Removal of Cluster 2 substantially increases planning and compositional reasoning failures, indicating that this cluster is crucial for guiding the LLM agent's decision-making and sequencing of reasoning steps.
- Procedural Memory captures task-specific operational knowledge, such as tool usage and formatting ability.
Cluster 3 corresponds to this role, as its removal leads to a marked increase in tool response errors, parsing failures, and answer formatting mistakes.
- Working Memory manages the retention and effective use of prior context to maintain reasoning consistency.
Clusters 1 and 4 contribute to this function: for instance, removing Cluster 1’s memory tokens results in more frequent task misunderstandings and think-act inconsistency.
为揭示不同潜在记忆簇的功能角色,作者进行了事后干预研究。 遵循先前工作的分类法,作者研究 8 种不同智能体失败类型,包括规划错误、工具响应/解析失败、答案格式错误等,从而提供一个结构化框架来评估记忆如何影响表现。 在评估时,作者选择性移除接近某个特定簇的潜在 token,同时保持其他 token 不变,并测量这些失败模式的变化。 关于(1)可视化过程、(2)失败模式标注和(3)token 过滤的细节见附录。 如 图6(右)所示,不同记忆簇对失败模式的影响不同,并且可以映射到不同记忆功能:
- 规划记忆 支持高层任务规划和战略推理。
移除 Cluster 2 会显著增加规划和组合推理失败,说明该簇对引导 LLM 智能体决策和安排推理步骤非常关键。

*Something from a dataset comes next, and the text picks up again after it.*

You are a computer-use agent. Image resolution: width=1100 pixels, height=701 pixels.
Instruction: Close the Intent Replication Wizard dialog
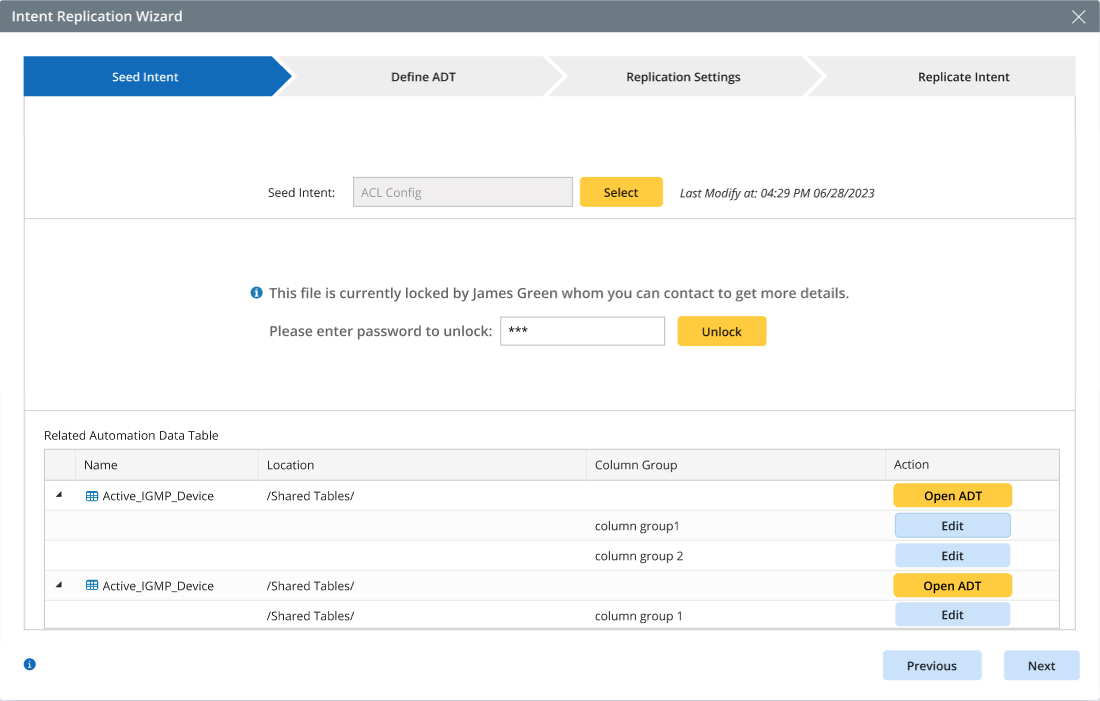(x=1078, y=17)
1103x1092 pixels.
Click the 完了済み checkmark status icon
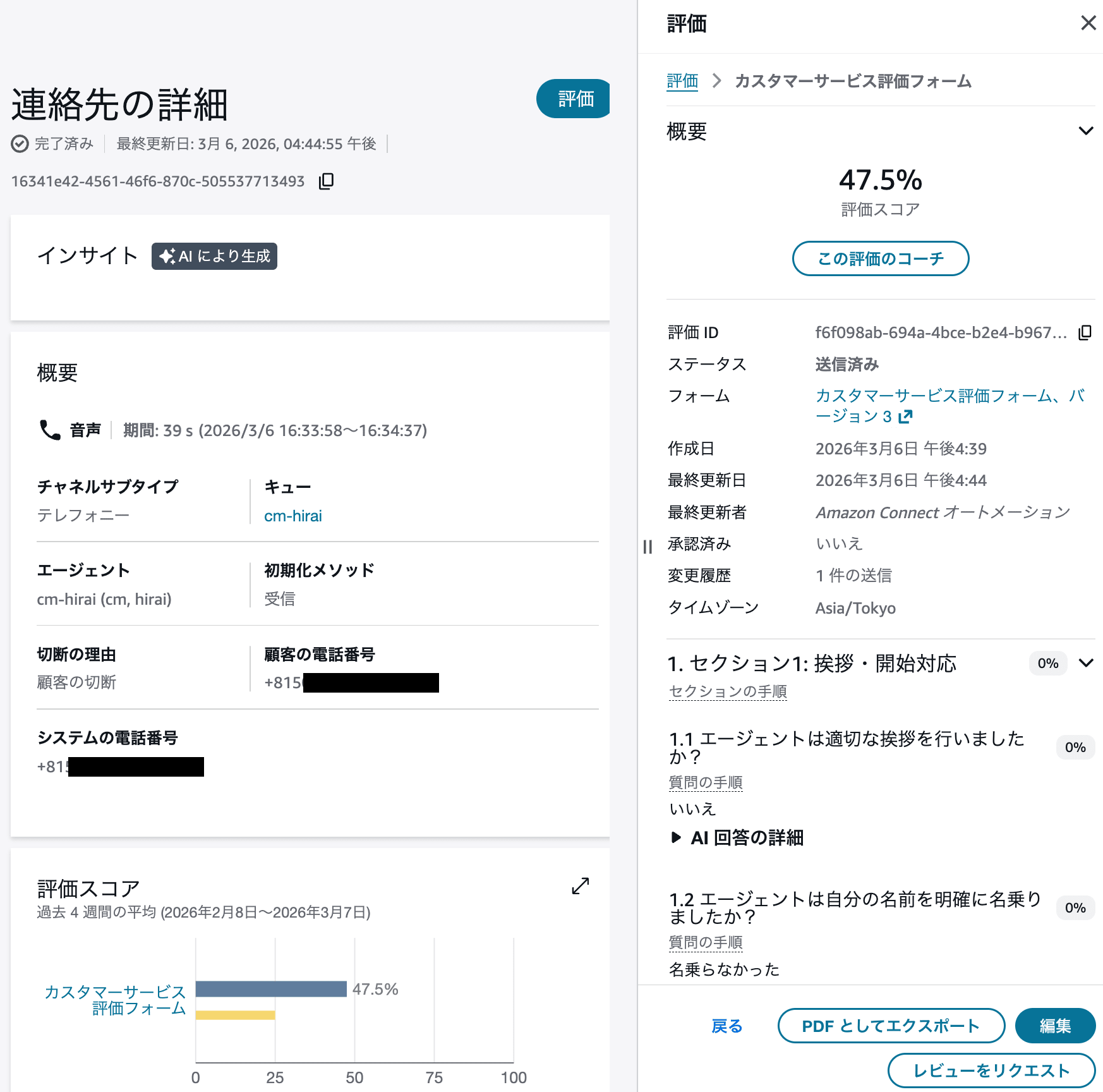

- 程序性记忆 捕捉任务特定的操作知识,例如工具使用和格式化能力。
Cluster 3 对应该角色,因为移除它会明显增加工具响应错误、解析失败和答案格式错误。
- 工作记忆 管理先前上下文的保持和有效使用,以维持推理一致性。
Cluster 1 和 4 贡献了这一功能:例如,移除 Cluster 1 的记忆 token 会导致任务误解和思考-行动不一致更频繁。
Nevertheless, these memory clusters are not entirely independent: for example, removing Cluster 1 also negatively affects planning ability, indicating that these memory faculties interact and jointly enable the LLM to leverage past experience effectively. This analysis reveals that MemGen spontaneously organizes latent memory into a structured, human-like hierarchy.

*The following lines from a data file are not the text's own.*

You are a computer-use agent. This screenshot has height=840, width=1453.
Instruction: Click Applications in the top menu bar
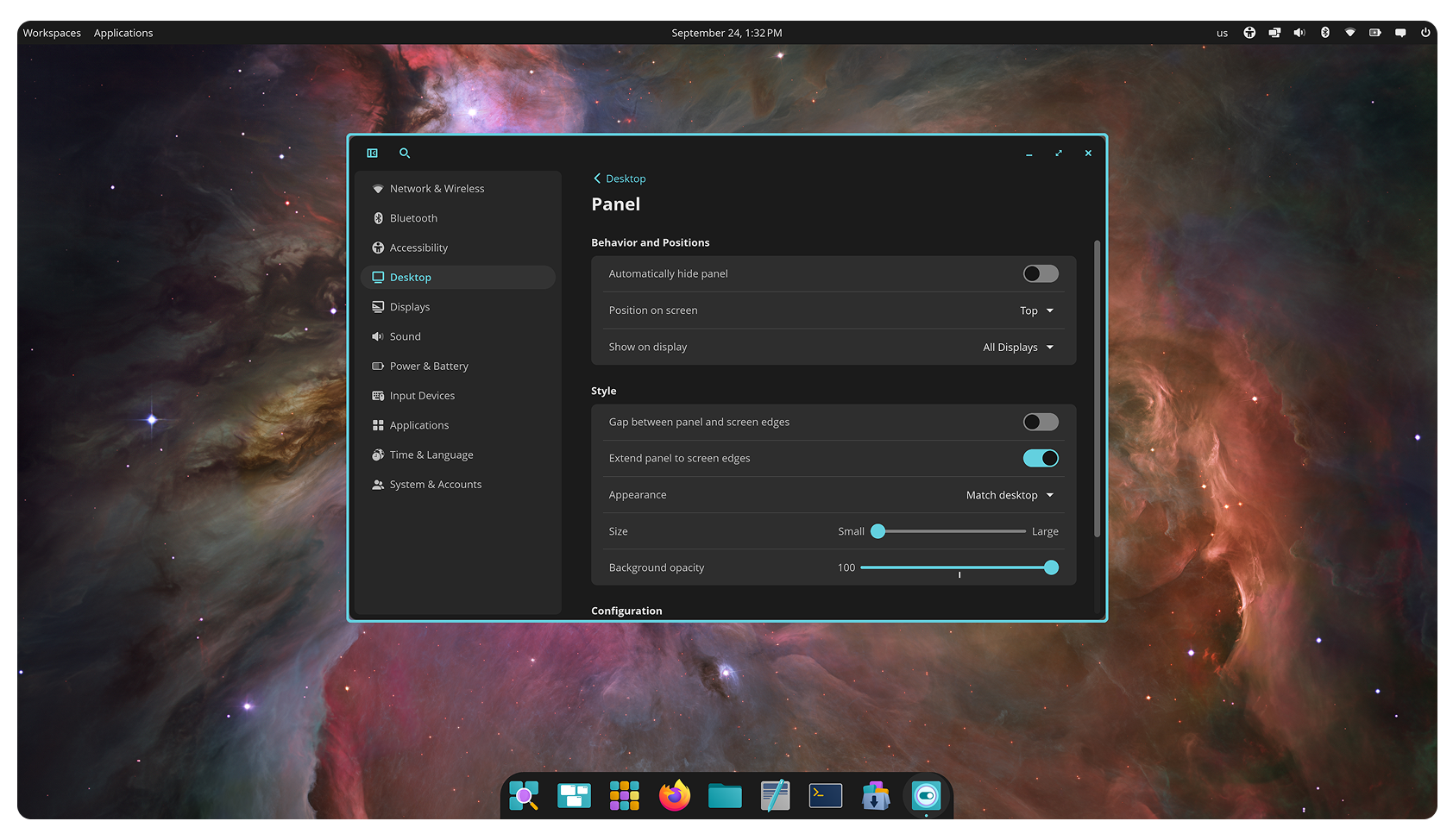tap(123, 32)
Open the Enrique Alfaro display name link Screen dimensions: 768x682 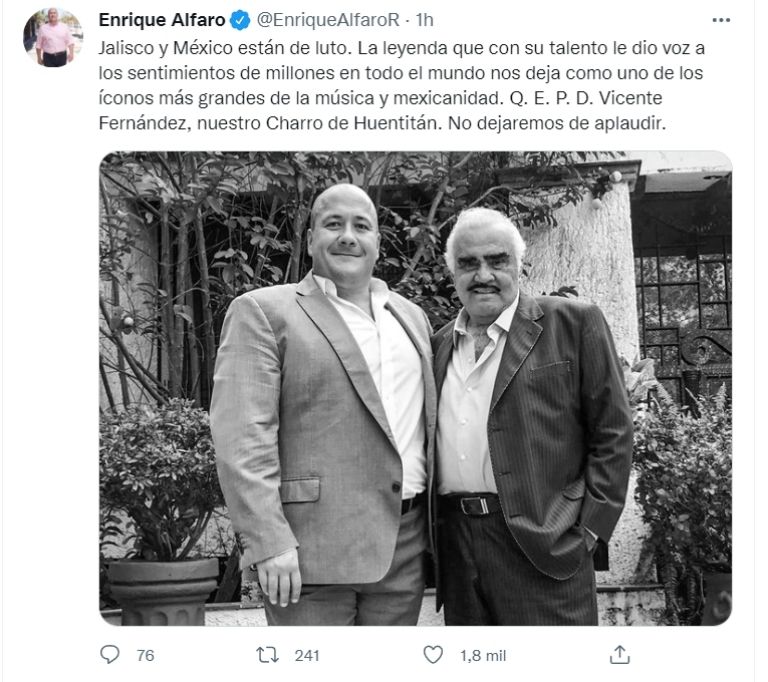click(x=162, y=20)
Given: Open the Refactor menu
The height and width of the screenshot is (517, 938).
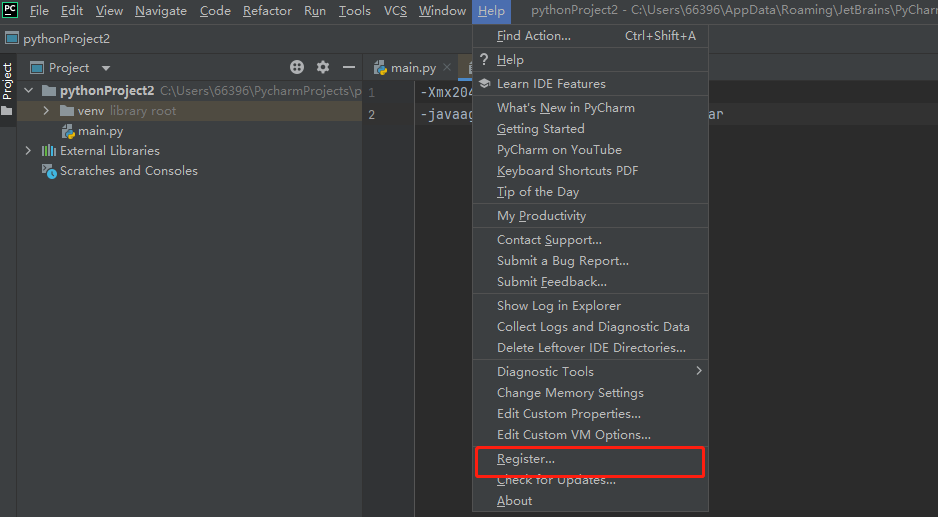Looking at the screenshot, I should pyautogui.click(x=267, y=11).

不过,这些记忆簇并非完全独立:例如,移除 Cluster 1 也会负面影响规划能力,这说明这些记忆能力会相互作用,并共同使 LLM 有效利用过去经验。 这一分析表明,MemGen 会自发地把潜在记忆组织成结构化、类人的层级。
Ablation Study & Sensitivity Analysis
We conduct a sensitivity analysis on the length of the latent memory sequence
作者对潜在记忆序列长度
Efficiency Analysis
To confirm that the memory insertion process of MemGen does not introduce significant inference overhead, we show in Appendix that, while achieving up to
为确认 MemGen 的记忆插入过程不会引入显著推理开销,作者在附录中表明:在相较 vanilla LLM 取得最高
6. Conclusion
In this work, we introduced MemGen, a dynamic and generative memory framework designed for LLM Agents. By interleaving reasoning with memory synthesis through a reinforcement-learned memory trigger and a generative memory weaver, MemGen transcends the limitations of parametric and retrieval-based paradigms. Extensive experiments showcase substantial performance gains, robust cross-domain generalization, strong continual learning ability, and MemGen's explicitly modeled memory hierarchy (i.e., planning, procedural, and working memory). These results suggest a promising path toward self-evolving LLM agents capable of fluid and reconstructive intelligence.
本文提出了 MemGen,一个面向 LLM 智能体的动态生成式记忆框架。 通过强化学习学到的 memory trigger 和生成式 memory weaver,把推理与记忆合成交织起来,MemGen 超越了参数化和基于检索的范式限制。 大量实验展示了显著性能提升、稳健跨域泛化、强持续学习能力,以及 MemGen 显式建模的记忆层级(即规划记忆、程序性记忆和工作记忆)。 这些结果为构建具备流动性和重构性智能的自进化 LLM 智能体指出了一条有前景的道路。